EXERCISE DESCRIPTION - Each line in the material below, starting at the one with "The height and" and ending at the one with "The image size is (493, 479).", is to be reproduced exactly; no picture is to be copied.

DATA UNDER STUDY -
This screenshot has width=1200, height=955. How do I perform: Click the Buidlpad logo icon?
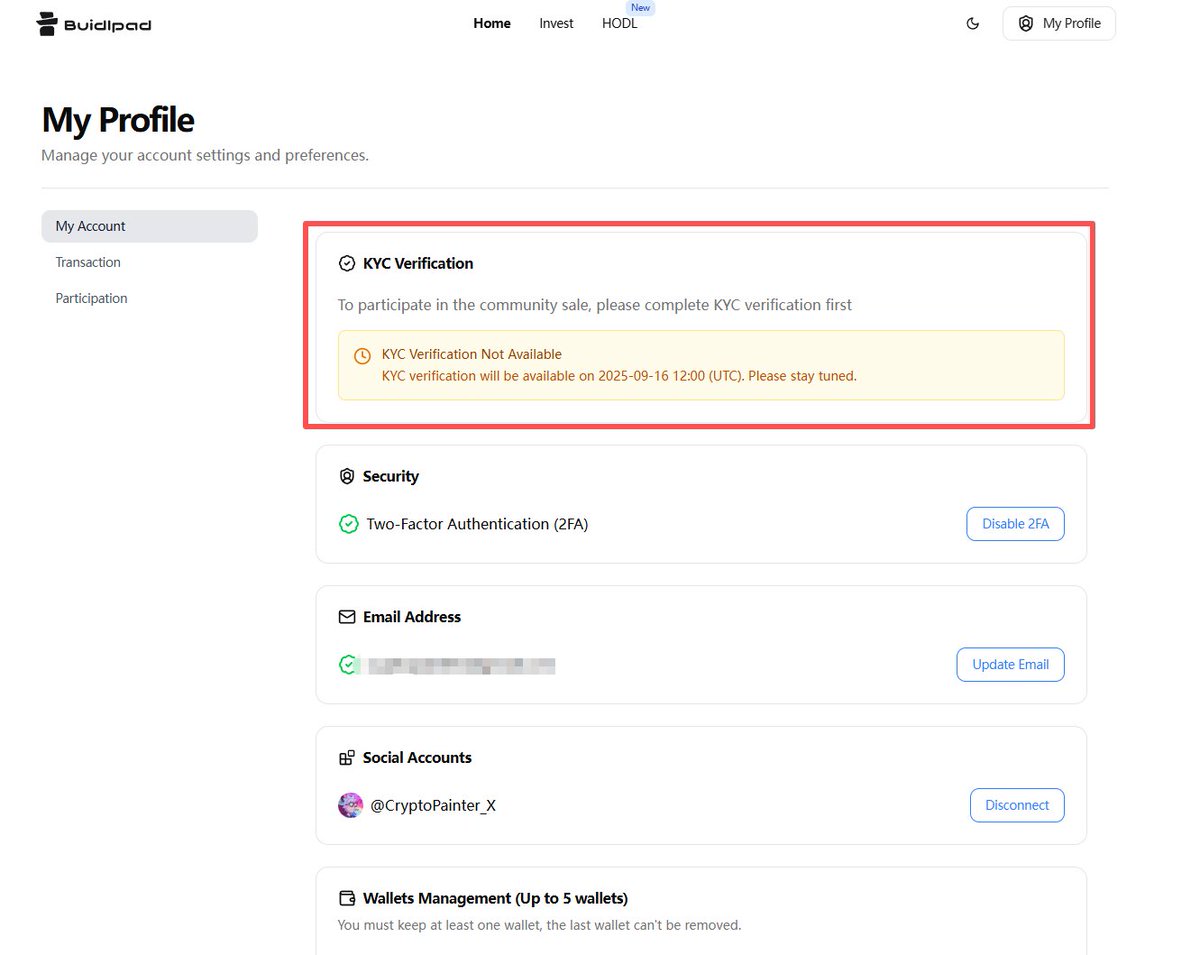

--

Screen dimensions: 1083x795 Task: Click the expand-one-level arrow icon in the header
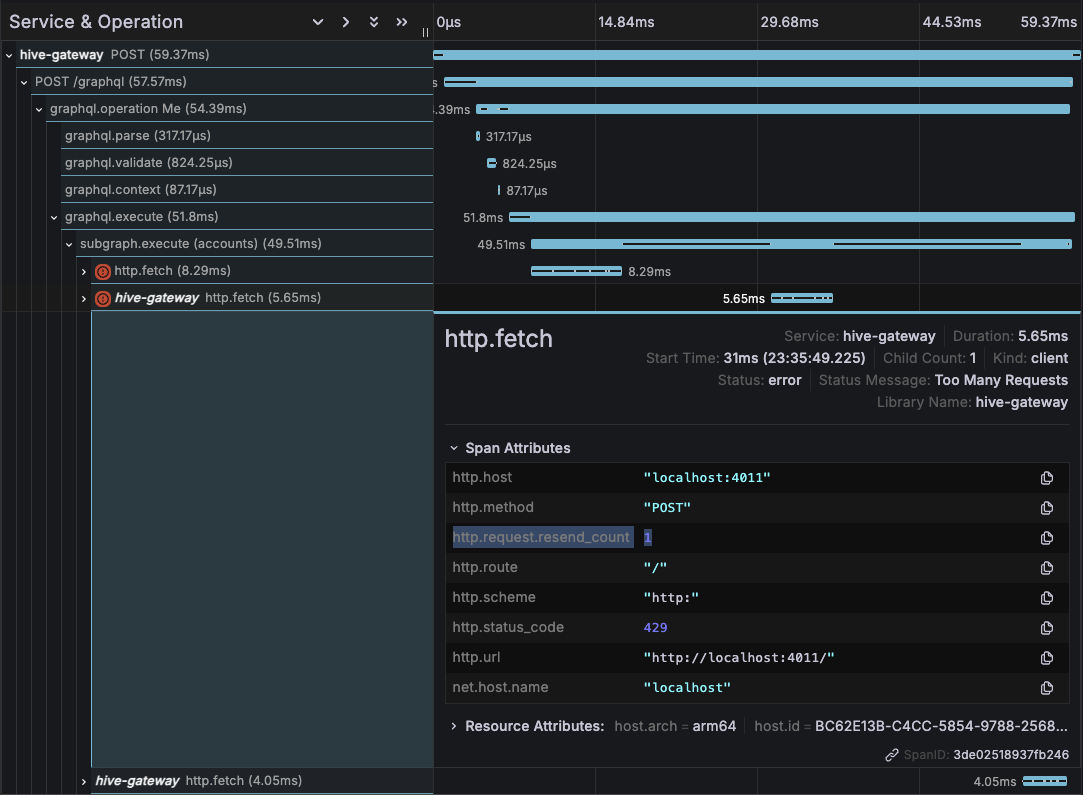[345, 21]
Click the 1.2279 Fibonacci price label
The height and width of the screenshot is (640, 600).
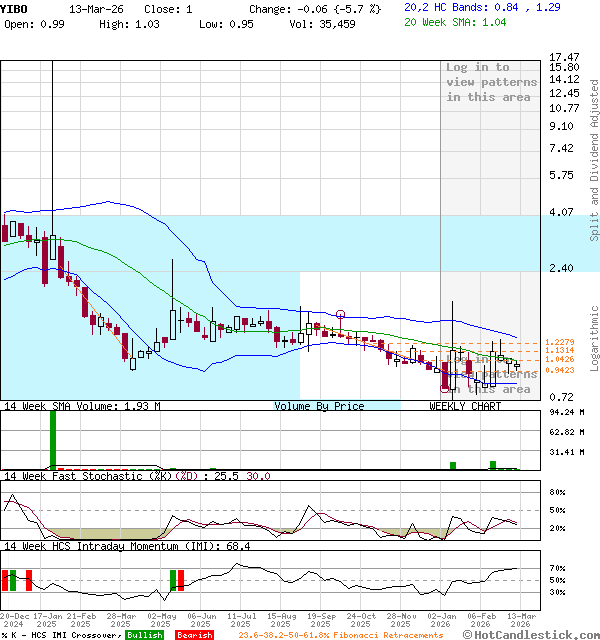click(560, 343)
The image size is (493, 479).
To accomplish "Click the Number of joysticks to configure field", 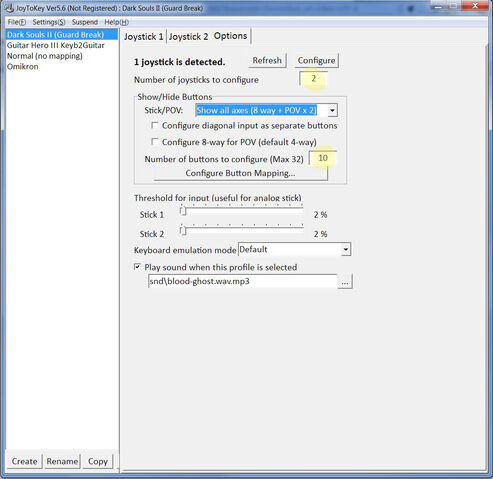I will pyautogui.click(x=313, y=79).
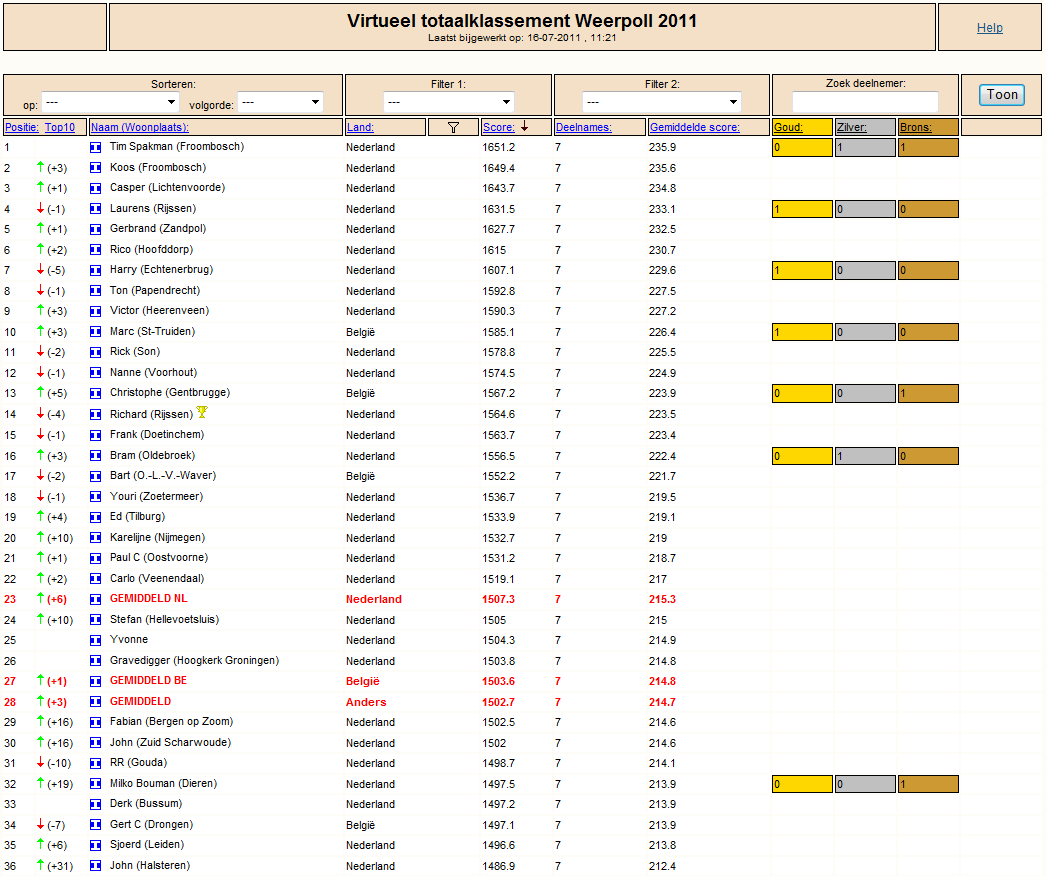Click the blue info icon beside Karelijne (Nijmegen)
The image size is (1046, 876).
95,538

* * *

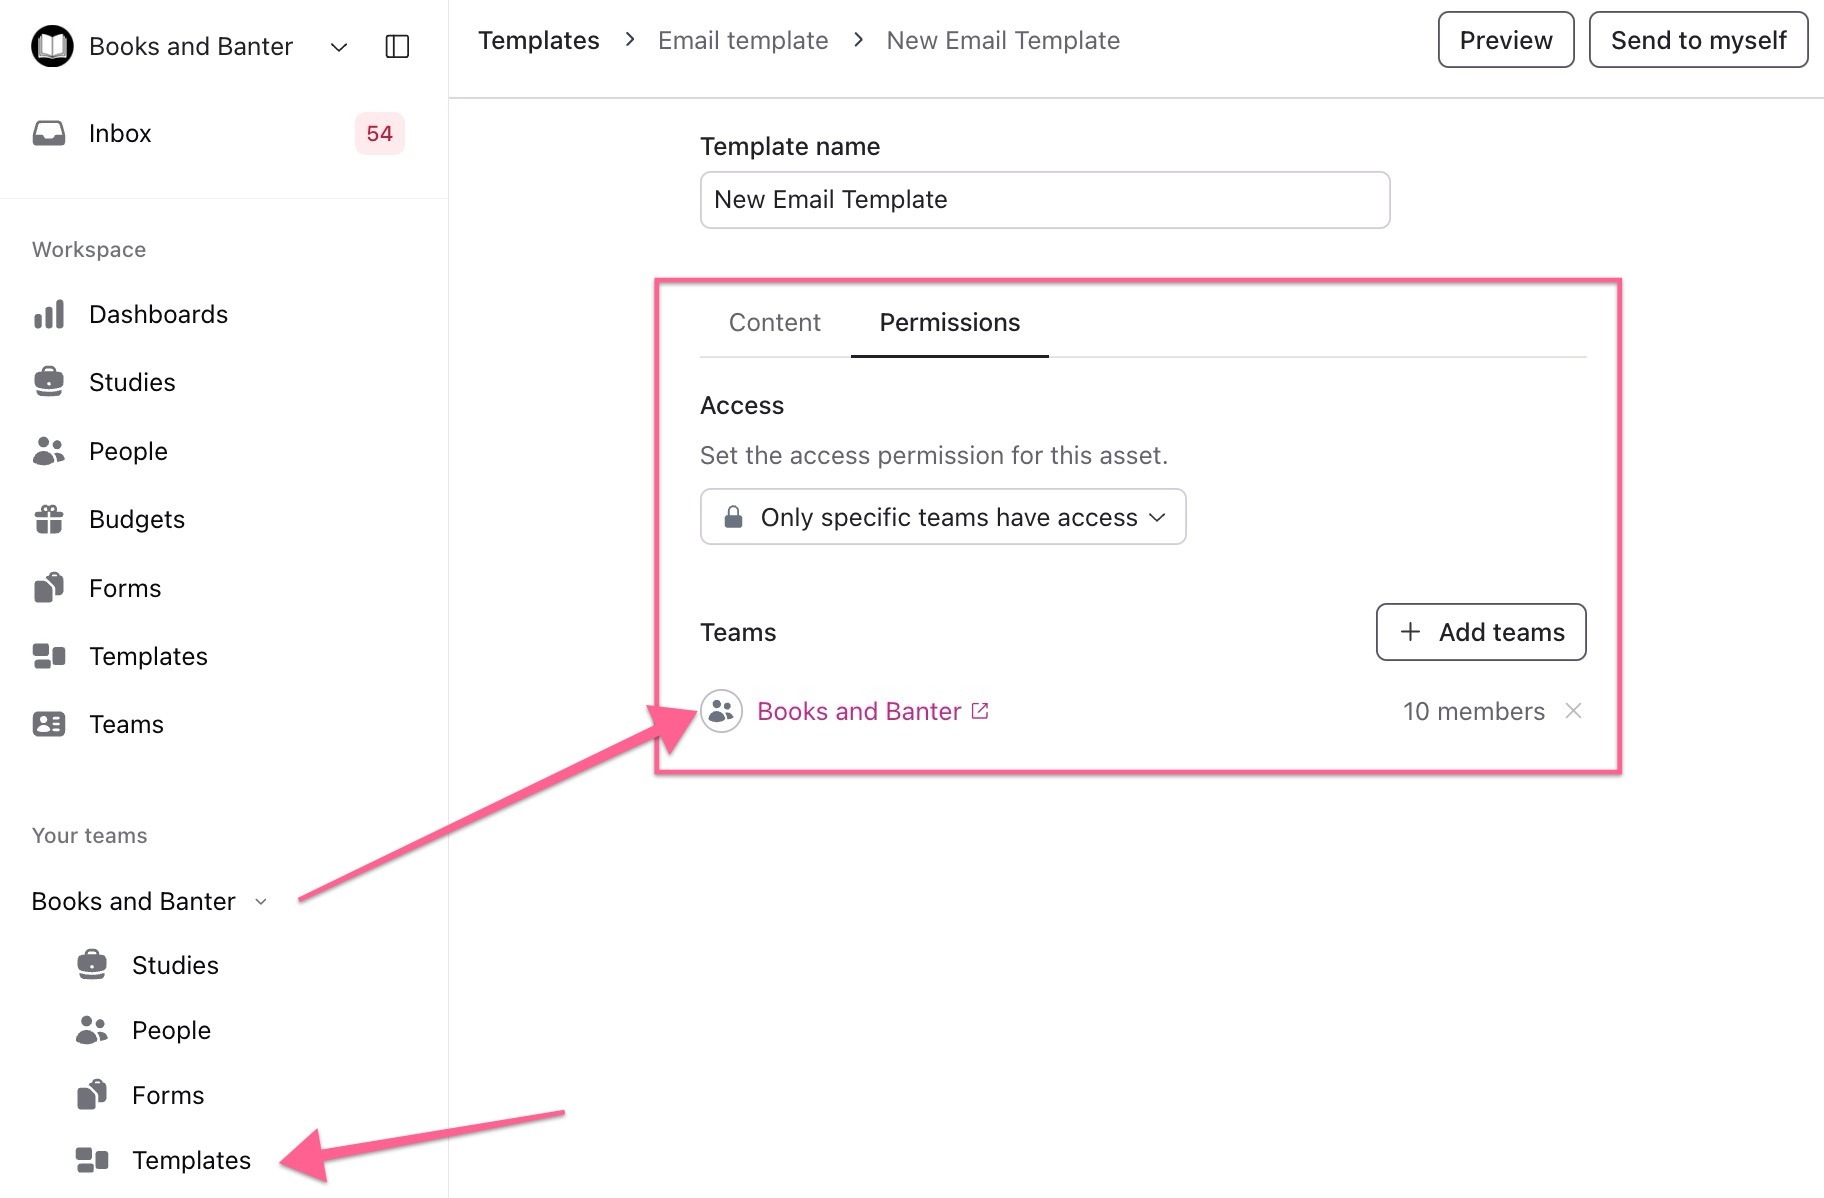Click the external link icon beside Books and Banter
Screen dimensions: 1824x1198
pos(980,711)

TASK ANSWER -
The height and width of the screenshot is (640, 600).
click(560, 343)
The image size is (493, 479).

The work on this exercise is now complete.